Okay. So I can actually talk also from my own experience, I told you, like, I'm very engaged in diversity thing. So I was building up with some other colleagues, huge female network within the company of 800 people. So when Corona came up, like everyone was like, Oh my God, we are just sitting at home and how to engage with each other. And actually we were one of the first ones saying, okay, we just do coffee dates with the people. So you get still this feeling of connection with each other and of this 800 people, like within a few days, more than 100 were like engaging, just filling up XO spreadsheets, like saying, okay, I will have an appointment with this people because we didn't have any other tools.


Viktoria (13m 1s):

Right. They just wanted to get connected. And especially new joiners, I had so many new journals talking to me. It was like really just 15 minute talks, but they were so important. And the same time you get a connection with a person who's there in the company for six years. And I was like, okay, just hit me up whenever you have any question and you need like some information about how getting things done or something, you know? So I think this is a very, very special tool, especially because I have the same feeling about this making appointments.
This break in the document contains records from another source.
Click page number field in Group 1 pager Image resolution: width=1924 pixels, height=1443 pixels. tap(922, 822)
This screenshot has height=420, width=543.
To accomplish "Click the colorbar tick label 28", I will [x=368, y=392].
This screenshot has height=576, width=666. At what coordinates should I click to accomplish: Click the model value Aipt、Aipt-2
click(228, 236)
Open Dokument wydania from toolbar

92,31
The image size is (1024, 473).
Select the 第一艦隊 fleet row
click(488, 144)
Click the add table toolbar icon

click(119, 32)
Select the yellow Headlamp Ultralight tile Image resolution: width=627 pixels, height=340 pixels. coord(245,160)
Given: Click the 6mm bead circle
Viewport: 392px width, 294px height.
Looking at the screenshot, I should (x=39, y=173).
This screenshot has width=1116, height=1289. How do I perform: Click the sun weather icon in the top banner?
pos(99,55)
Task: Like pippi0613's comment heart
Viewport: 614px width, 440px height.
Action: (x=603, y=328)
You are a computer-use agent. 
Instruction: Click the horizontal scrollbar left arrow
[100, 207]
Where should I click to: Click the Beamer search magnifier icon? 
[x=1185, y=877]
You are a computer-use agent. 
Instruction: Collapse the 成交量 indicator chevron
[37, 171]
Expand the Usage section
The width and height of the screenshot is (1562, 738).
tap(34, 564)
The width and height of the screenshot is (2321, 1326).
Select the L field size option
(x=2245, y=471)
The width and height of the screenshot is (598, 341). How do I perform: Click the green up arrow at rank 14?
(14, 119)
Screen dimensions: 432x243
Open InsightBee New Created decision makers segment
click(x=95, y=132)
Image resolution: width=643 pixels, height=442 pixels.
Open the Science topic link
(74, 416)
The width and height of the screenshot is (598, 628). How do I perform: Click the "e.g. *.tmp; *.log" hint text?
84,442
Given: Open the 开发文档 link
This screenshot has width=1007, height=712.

Like I don't want to use that because I keep rescheduling stuff. I keep rescheduling stuff because I have so much to do during the day. And especially I forget about my breaks, right? So this was the main idea about that.


Viktoria (13m 42s):

They were saying, okay, the tool itself tells me to make a break, especially when it sees, I have like some, like I have no appointments in between. And then I can still say no, but like in this moment, you, you might feel happy about that because I barely talked to my teammates nowadays, because we have our tasks and we don't need to talk to each other, but it would be nice. I'm always happy if someone calls.


Chad (14m 8s):

So what happens when Covid goes away and we're not relegated to staying home anymore? I mean, do you believe this issue is going to be de prioritized? Yeah,


Viktoria (14m 17s):

Sure about that. Because I was also reading some studies, at least for Germany, for the German market. So almost half of the people like the employers, they don't want to go back to the office. And the only reason people want to go back to the office is to meet the people, to talk to them again, to network. This is the number one reason. There are some other reasons for sure, but this is the number one reason. So it will be kind of a part-time thing. Maybe we will go back, but probably it will be always a half-time thing, going back. So we need tools to stay connected. It's really like, I believe there's a so important because companies will have a huge issue because of this disconnection.


Viktoria (15m 3s):

Because at one point, like, you will say what I do this for this company, because you don't feel this bonding anymore. You're too far away from like being engaged in there.


Chad (15m 14s):

No zoom fatigue is real. So, you know, does anyone really want to go on another video call? No matter what, you know, you feel like you're on video calls all day. Do you really feel like you want to jump on another one, even though it's only for five minutes and maybe you're not talking about work, how do you get past the zoom fatigue rule? Yeah.


Viktoria (15m 35s):

This is actually like the only issue I see for sure, because we like need time, like a screen off time. But at the same time, I feel like for example, so in the tool itself, we definitely one, like we made a setting where you say, how often can you get called and which times you prefer, for example also. So you have definitely control over that. So you don't get pinged all the time. This is really important because it gets, it can get like annoying too. But for example, at the end of the day before the weekend, for example, you're just saying, okay, let's have a beer together. It's almost the end of the day.


Viktoria (16m 15s):

Right. And you feel great just talking to someone randomly or some of your team colleagues, even feeling this connection right now, having this beer and just be happy about like going into the weekend.